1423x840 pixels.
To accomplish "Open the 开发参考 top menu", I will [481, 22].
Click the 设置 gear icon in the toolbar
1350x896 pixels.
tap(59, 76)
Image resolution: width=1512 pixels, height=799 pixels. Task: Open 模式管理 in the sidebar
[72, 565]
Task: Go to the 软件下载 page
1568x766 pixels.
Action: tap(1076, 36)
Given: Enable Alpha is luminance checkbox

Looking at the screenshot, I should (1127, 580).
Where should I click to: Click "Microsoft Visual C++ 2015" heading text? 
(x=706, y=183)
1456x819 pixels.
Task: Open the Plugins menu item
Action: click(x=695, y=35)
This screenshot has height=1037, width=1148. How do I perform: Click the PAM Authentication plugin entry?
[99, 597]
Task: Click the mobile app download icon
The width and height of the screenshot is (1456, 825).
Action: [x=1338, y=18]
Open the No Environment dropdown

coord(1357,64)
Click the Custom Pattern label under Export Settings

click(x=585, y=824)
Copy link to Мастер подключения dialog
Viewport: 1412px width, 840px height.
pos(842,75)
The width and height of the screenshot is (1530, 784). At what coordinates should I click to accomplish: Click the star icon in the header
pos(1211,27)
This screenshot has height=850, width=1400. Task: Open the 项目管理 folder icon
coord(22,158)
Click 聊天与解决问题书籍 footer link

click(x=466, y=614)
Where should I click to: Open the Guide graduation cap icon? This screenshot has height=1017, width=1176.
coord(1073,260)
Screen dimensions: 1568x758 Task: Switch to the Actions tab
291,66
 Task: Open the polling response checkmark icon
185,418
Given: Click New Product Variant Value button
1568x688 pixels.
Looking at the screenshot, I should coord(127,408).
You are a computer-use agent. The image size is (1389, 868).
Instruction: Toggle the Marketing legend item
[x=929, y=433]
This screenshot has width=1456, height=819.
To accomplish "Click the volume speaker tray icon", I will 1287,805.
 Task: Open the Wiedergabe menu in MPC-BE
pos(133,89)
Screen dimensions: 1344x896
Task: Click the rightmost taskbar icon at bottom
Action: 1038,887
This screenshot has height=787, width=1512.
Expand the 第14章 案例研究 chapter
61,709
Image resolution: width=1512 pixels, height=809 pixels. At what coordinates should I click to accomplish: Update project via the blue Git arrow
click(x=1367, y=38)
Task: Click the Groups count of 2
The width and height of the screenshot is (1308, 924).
※ ※ ※
*PROBLEM TO WORK ON*
Each record should be repeated in full, exactly as it is written.

*EXERCISE OUTPUT*
1423x840 pixels.
To accomplish "Open the 开发参考 top menu", I will [481, 22].
Click the 设置 gear icon in the toolbar
1350x896 pixels.
tap(59, 76)
Image resolution: width=1512 pixels, height=799 pixels. Task: Open 模式管理 in the sidebar
[72, 565]
Task: Go to the 软件下载 page
1568x766 pixels.
Action: tap(1076, 36)
Given: Enable Alpha is luminance checkbox

Looking at the screenshot, I should (1127, 580).
Where should I click to: Click "Microsoft Visual C++ 2015" heading text? 
(x=706, y=183)
1456x819 pixels.
Task: Open the Plugins menu item
Action: click(x=695, y=35)
This screenshot has height=1037, width=1148. How do I perform: Click the PAM Authentication plugin entry?
[99, 597]
Task: Click the mobile app download icon
The width and height of the screenshot is (1456, 825).
Action: [x=1338, y=18]
Open the No Environment dropdown

coord(1357,64)
Click the Custom Pattern label under Export Settings

click(x=585, y=824)
Copy link to Мастер подключения dialog
Viewport: 1412px width, 840px height.
pos(842,75)
The width and height of the screenshot is (1530, 784). At what coordinates should I click to accomplish: Click the star icon in the header
pos(1211,27)
This screenshot has height=850, width=1400. Task: Open the 项目管理 folder icon
coord(22,158)
Click 聊天与解决问题书籍 footer link

click(x=466, y=614)
Where should I click to: Open the Guide graduation cap icon? This screenshot has height=1017, width=1176.
coord(1073,260)
Screen dimensions: 1568x758 Task: Switch to the Actions tab
291,66
 Task: Open the polling response checkmark icon
185,418
Given: Click New Product Variant Value button
1568x688 pixels.
Looking at the screenshot, I should coord(127,408).
You are a computer-use agent. The image size is (1389, 868).
Instruction: Toggle the Marketing legend item
[x=929, y=433]
This screenshot has width=1456, height=819.
To accomplish "Click the volume speaker tray icon", I will 1287,805.
 Task: Open the Wiedergabe menu in MPC-BE
pos(133,89)
Screen dimensions: 1344x896
Task: Click the rightmost taskbar icon at bottom
Action: 1038,887
This screenshot has height=787, width=1512.
Expand the 第14章 案例研究 chapter
61,709
Image resolution: width=1512 pixels, height=809 pixels. At what coordinates should I click to accomplish: Update project via the blue Git arrow
click(x=1367, y=38)
Task: Click the Groups count of 2
The width and height of the screenshot is (1308, 924).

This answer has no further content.